UT is deeply involved in Texas's economic development, having created a partnership among the university, state government, and the private sector that is now a model for other states. ``The alliance that started with going after excellence in our faculty is now the momentum in our drive for a competitive technological base,'' says George Kozmetsky, former dean of the UT business school and founder of Teledyne Corp.
Despite this enthusiasm, others, especially in UT's College of Liberal Arts, worry that ``economic development'' is being too strictly defined, and that little provision is being made for the traditional liberal arts in the university's love affair with business and the sciences. ``Many of us are apprehensive as to what the future holds for the college,'' says one professor who asked that his name not be used. ``We don't see much recognition of what role the liberal arts play in a great university.''
That view is not universally held, however, and there are signs that at least some parts of liberal arts are receiving renewed attention.
The government department is one that until recently suffered from internal contention and big-name departures.
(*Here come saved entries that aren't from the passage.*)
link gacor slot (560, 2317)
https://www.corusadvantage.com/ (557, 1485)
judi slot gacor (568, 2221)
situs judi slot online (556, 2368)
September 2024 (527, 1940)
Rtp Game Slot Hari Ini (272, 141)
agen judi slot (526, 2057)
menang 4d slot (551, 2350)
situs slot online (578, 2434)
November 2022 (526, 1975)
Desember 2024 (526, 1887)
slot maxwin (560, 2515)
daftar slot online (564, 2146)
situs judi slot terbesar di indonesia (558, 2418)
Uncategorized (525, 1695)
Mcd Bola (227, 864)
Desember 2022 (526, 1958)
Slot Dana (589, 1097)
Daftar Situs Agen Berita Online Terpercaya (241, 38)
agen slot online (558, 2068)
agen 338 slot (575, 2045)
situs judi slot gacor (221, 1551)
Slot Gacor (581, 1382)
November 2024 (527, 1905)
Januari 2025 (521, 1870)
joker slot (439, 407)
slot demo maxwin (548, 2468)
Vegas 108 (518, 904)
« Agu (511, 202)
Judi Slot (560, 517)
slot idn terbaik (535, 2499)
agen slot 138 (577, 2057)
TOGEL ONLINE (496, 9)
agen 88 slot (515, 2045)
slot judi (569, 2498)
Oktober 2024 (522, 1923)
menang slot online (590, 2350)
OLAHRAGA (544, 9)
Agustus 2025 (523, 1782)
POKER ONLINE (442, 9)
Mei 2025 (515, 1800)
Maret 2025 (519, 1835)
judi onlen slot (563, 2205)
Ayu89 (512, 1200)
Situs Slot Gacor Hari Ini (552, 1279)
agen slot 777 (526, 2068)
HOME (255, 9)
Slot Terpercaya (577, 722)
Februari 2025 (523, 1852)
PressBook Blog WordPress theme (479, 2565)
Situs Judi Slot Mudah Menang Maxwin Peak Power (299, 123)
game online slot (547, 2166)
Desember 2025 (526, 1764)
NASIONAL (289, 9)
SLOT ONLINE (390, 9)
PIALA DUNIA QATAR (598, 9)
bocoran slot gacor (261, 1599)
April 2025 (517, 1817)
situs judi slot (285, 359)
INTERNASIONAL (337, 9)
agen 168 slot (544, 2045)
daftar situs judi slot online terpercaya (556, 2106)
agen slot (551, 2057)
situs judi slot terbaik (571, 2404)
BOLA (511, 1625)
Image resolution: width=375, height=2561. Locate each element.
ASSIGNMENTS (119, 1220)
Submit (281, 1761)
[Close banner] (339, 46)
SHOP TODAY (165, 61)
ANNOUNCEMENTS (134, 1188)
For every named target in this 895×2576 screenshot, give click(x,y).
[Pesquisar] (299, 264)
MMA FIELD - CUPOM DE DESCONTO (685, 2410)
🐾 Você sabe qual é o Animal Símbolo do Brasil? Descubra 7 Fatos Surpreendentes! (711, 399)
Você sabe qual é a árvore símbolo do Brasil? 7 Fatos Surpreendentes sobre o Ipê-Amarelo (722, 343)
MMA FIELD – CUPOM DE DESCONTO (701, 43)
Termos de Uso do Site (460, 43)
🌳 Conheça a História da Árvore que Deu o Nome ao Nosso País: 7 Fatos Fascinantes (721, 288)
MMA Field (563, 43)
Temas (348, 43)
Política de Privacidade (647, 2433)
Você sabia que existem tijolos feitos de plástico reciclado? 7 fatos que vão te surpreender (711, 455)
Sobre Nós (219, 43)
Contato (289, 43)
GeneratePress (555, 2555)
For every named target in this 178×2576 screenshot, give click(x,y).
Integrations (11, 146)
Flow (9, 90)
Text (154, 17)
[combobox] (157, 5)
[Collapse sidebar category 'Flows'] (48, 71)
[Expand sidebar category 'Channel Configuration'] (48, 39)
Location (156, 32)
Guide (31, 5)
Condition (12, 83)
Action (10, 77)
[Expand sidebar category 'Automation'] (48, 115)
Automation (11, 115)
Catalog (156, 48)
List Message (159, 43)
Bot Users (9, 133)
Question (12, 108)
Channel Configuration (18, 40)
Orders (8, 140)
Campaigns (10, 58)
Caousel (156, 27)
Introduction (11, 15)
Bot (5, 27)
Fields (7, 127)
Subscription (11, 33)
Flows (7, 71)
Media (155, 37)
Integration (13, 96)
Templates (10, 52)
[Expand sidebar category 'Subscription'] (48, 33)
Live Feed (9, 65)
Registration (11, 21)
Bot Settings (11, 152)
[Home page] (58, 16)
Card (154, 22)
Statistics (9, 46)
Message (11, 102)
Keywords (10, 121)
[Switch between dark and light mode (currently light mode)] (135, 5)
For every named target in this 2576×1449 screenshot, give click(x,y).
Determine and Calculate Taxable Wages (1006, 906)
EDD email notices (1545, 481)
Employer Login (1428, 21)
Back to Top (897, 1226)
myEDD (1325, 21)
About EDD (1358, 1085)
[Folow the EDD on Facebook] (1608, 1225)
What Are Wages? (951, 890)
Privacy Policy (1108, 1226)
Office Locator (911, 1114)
But this year it has a new chairman, several new recruits, and a new infusion of financial support.
``The administration has not diluted its vision of a great university, and it's been wonderfully supportive of this department,'' says James Fishkin, named government department chair this year. Dr. Fishkin, who came to UT from Yale five years ago, says a good recruiting year in 1988 will be followed by another this year. ``People are excited about coming here and building something.''
As university officials from President Cunningham on down state confidently, the potential is there for UT to be among the top two or three public universities in the country. The determining factor may be how much sacrifice the people of Texas, usually intent on being No. 1, are willing to make to get there.